Quarto : la normalisation
Nous rejetons toute forme de normalisation avec l’entité israélienne et nous insistons pour que soit annulé tout accord avec l’ennemi. Nous cherchons également à faire passer des lois criminalisant la normalisation dans chaque pays arabe, de la même façon exactement que nous cherchons une transformation effective en vue d’affronter le projet colonial de peuplement sioniste en tant que menace pour notre région, nos peuples et le monde entier. La normalisation, telle que nous la voyons, consiste en la participation à toute activité qui réunira les Arabes et les Israéliens aussi longtemps qu’« Israël » existera. Avant cela, c’est toute action qui légitime le projet colonial de peuplement sioniste, embellit son image, consolide son hégémonie, promeut son discours et réduit le niveau du conflit antagoniste avec lui. Toutefois, les Israéliens sont exclus des propriétaires originels de la terre, autrement dit, des Palestiniens des territoires qui ont été occupés en 1948, à condition qu’ils ne promeuvent pas la normalisation avec l’ennemi.
Quinto : la résistance armée et le boycott
Notre lutte dans les mouvements de boycott n’est pas une alternative à la résistance armée et à la confrontation militaire avec l’ennemi. En général, les peuples ne triomphent pas de leur oppresseur en recourant à une unique méthode de confrontation et de résistance, mais plutôt en en combinant de multiples formes. La résistance armée est habituellement en première ligne et au centre de la lutte. Quant au boycott et à l’affrontement de la normalisation, il touche un public plus large et permet à tous les groupes de personnes de participer au travail de résistance.
À la lumière de ces principes, nous annonçons le lancement d’un atelier ouvert en vue de formuler un projet unifié qui affrontera le projet sioniste et la normalisation, et nous tiendrons sa porte ouverte à tout parti arabe ou international qui sera d’accord avec les principes susmentionnés et désirera nous rejoindre.

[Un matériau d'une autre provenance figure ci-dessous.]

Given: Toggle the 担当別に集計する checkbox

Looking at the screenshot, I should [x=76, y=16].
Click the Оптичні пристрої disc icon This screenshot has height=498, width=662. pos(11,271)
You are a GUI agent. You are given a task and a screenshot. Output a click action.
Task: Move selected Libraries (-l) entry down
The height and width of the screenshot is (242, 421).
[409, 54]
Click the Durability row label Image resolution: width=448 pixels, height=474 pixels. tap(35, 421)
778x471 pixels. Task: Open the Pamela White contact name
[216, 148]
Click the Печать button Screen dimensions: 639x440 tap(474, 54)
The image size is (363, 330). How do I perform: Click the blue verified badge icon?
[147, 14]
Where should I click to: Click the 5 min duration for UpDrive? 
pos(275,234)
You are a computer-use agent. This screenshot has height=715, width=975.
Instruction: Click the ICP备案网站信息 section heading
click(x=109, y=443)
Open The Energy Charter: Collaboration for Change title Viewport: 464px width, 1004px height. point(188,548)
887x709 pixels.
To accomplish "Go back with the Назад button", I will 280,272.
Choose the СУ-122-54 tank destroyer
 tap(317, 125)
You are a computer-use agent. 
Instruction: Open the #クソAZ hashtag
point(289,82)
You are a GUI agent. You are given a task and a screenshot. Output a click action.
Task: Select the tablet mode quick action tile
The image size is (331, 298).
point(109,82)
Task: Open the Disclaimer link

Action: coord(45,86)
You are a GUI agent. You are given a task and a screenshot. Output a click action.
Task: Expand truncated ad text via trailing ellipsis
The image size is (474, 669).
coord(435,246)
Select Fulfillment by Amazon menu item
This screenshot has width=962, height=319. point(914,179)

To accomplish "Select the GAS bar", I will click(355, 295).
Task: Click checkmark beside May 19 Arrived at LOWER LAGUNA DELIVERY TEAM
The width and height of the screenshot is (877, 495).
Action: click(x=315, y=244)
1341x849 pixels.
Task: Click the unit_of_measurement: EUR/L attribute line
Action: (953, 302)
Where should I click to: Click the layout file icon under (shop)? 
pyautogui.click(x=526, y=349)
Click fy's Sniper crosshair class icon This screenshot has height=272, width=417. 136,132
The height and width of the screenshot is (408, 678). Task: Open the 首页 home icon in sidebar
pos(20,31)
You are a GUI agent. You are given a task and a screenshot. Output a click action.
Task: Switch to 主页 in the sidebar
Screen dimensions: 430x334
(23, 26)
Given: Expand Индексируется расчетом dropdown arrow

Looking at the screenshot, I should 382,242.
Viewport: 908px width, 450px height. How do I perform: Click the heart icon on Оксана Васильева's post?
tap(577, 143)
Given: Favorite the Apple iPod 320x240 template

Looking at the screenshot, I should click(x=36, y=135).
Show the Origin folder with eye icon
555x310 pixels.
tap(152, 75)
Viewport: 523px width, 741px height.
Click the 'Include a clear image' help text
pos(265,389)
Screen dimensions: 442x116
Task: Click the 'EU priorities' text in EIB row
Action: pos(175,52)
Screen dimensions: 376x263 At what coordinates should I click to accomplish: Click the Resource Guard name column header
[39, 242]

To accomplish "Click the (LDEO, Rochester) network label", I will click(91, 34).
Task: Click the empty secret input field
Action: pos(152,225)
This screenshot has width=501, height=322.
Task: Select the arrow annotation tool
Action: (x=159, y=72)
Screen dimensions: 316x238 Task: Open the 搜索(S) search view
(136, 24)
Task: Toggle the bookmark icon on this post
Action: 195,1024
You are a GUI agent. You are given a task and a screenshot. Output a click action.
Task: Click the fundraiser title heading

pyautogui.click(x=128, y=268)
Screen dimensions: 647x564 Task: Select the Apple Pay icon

Voici les campagnes arabes qui ont signé cette déclaration :
La Société bahreinienne de résistance à la normalisation avec l’ennemi sioniste
La Campagne tunisienne de boycott et contre la normalisation avec l’entité sioniste
Le Mouvement de soutien à la résistance et à la lutte contre le rassemblement de la normalisation
La Campagne populaire égyptienne de boycott d’Israël
La Campagne populaire égyptienne de soutien à la résistance
Le Front marocain de soutien à la Palestine et de lutte contre la normalisation
La Campagne de boycott des supporters d’« Israël » au Liban
La Campagne nationale jordanienne en vue de laisser tomber l’accord gazier avec l’entité sioniste
Beyrouth, 24 novembre 2023
Traduit de l’anglais par Jean-Marie Flémal, Charleroi pour la Palestine.